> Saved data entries
= = = = =

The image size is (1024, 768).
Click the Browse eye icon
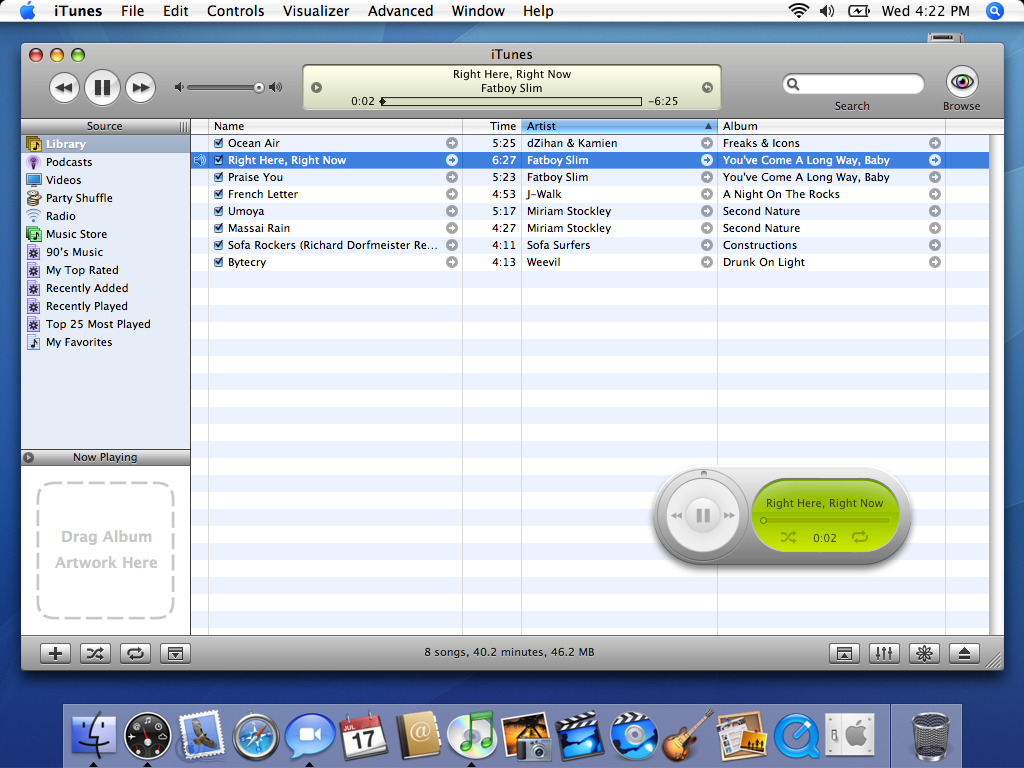click(x=961, y=82)
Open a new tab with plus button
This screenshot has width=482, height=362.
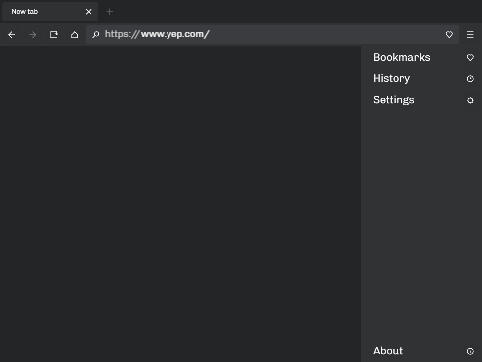(110, 12)
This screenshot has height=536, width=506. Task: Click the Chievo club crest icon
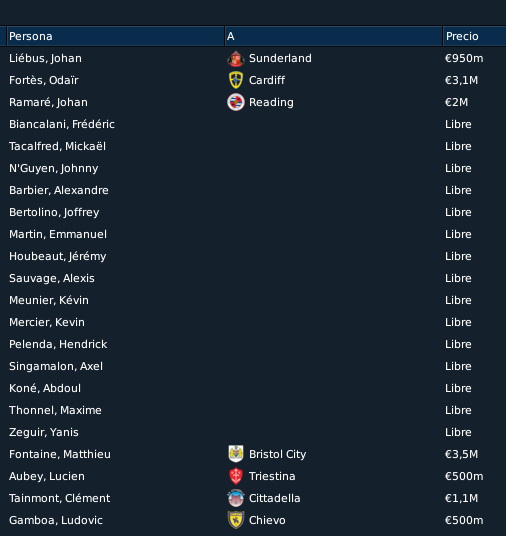coord(236,520)
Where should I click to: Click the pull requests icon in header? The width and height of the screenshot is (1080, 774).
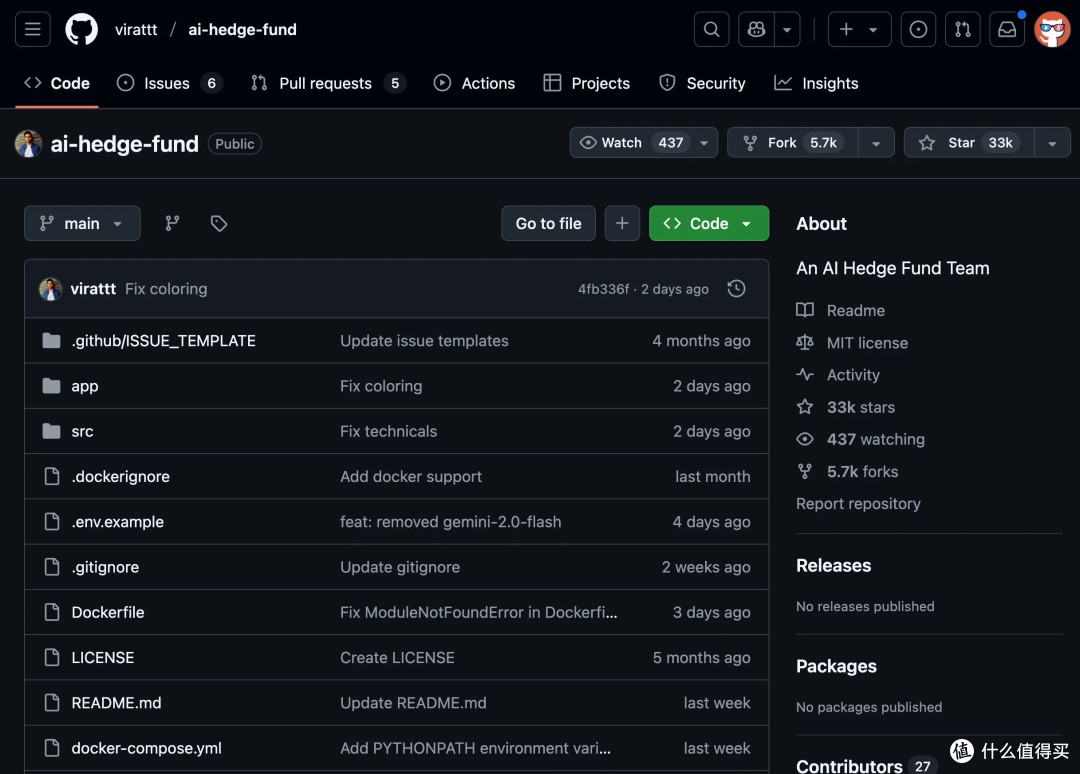pyautogui.click(x=962, y=30)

= = = = =

> Task description
In the copy, include no pictures; otherwise transcribe the entries exactly.

> Exercise answer
The image size is (1024, 768).
Click the Browse eye icon
click(x=961, y=82)
Open a new tab with plus button
This screenshot has width=482, height=362.
(110, 12)
This screenshot has height=536, width=506. Task: Click the Chievo club crest icon
coord(236,520)
Where should I click to: Click the pull requests icon in header? The width and height of the screenshot is (1080, 774).
pyautogui.click(x=962, y=30)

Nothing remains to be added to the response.